*** Data for this task Section Begins ***

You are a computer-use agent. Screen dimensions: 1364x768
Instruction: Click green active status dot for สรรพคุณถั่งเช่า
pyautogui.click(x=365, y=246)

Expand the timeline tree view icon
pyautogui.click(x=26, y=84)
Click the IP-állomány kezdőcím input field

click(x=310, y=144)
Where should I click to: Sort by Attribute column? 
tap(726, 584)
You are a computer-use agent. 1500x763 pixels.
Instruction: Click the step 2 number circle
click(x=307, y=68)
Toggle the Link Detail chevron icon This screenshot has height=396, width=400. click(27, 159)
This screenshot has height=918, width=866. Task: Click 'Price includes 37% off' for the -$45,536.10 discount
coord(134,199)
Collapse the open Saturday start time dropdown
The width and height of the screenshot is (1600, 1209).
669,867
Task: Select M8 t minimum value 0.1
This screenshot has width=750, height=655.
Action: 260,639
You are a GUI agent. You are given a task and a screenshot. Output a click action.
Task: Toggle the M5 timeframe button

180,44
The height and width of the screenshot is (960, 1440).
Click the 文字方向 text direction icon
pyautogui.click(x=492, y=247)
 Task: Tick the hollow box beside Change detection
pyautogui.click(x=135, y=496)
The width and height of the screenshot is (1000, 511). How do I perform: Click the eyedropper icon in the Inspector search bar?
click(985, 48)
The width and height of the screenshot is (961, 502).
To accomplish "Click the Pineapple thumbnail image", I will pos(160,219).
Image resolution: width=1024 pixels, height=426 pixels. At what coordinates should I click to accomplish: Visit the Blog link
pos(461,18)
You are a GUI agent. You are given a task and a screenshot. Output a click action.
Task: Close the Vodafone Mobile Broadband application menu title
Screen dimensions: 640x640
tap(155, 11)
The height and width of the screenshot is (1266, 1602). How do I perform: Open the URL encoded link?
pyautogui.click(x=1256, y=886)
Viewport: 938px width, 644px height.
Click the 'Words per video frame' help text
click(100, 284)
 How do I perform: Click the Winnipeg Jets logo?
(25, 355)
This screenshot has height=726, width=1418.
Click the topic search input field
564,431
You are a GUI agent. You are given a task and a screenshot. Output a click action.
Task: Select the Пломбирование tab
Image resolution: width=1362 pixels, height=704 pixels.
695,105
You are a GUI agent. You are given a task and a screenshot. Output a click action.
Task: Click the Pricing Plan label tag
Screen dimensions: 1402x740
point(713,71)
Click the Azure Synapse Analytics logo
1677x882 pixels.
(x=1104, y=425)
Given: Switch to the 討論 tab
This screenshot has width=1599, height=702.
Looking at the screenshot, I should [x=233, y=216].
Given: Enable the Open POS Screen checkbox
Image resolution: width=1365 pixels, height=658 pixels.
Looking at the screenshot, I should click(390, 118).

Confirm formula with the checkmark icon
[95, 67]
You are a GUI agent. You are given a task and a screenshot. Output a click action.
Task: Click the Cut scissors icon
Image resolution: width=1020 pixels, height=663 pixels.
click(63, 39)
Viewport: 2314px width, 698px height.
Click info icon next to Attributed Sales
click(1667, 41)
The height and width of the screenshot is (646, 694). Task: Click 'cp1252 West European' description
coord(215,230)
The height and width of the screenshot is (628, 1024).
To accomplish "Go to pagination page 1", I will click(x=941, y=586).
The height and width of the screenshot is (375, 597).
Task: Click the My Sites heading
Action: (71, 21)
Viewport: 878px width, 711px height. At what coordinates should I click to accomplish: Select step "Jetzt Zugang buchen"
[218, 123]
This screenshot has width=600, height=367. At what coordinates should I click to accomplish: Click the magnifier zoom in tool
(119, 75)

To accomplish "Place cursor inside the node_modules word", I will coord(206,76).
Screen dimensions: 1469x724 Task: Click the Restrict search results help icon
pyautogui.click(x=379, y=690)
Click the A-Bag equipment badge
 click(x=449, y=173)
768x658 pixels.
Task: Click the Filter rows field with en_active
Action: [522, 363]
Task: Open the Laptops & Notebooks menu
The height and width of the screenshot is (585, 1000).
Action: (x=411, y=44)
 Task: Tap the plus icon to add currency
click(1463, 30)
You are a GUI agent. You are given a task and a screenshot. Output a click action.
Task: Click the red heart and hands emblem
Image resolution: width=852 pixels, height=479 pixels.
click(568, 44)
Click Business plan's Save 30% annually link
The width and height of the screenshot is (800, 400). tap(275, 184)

*** Data for this task Section Ends ***

Work task |
Scan each line of the entries above for the word "computer" and report how many lines contain it, with nothing else.

Solution for this problem |
2